If you can’t figure out how to make a link to another site without using a button to do it, how the hell are you going to figure out how to create a new Internet where all of the packets are encrypted?

This solution is the equivalent to asking a 3 year old to learn mixed martial arts in order to defend herself against an adult kidnapper.

Yes, people can learn to code. Go to Code Academy and learn some HTML/CSS. Hell, throw some node.js in there while you’re at it. You’ll technically be coding, but it doesn’t mean you’re doing anything remotely complicated or that you’ve somehow looked behind the curtain. Do we really expect the average person to purchase a server from Linode, build out nginx, manually set their firewall and hand code an HTML page simply to share some pics with friends? Oh, and also check back every two months to make sure there’s not some gaping security hole that’s been recently found.
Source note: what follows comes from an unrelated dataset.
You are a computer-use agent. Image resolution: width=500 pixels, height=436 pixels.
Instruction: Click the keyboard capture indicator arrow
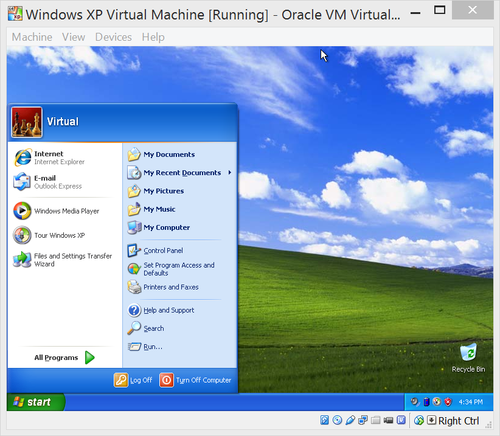[432, 420]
Defeating the surveillance state will not come from amateur developers throwing up shitty, bug riddled code onto Github. It’s going to come from informed, educated people electing informed, educated people. It’s going to come when we stop electing oblivious baby boomers who don’t know what encryption even means, let alone what it does. It’s going to come when kids grow up excited about being involved in politics, instead of entering the real world with zero knowledge of how any of it works. It’s going to come when people stop giving Facebook every ounce of their personal information in exchange for something to kill time at work.

No, don’t learn to code. Leave that to the men and women, like myself, that live, eat and sleep this stuff 24 hours a day. Instead, go to Sunlight Foundation, learn about your legislators and vote out any who support legislation that contradicts the core ideals of this country.

If you really want to make the future a better place, start electing scientists and engineers instead of lawyers.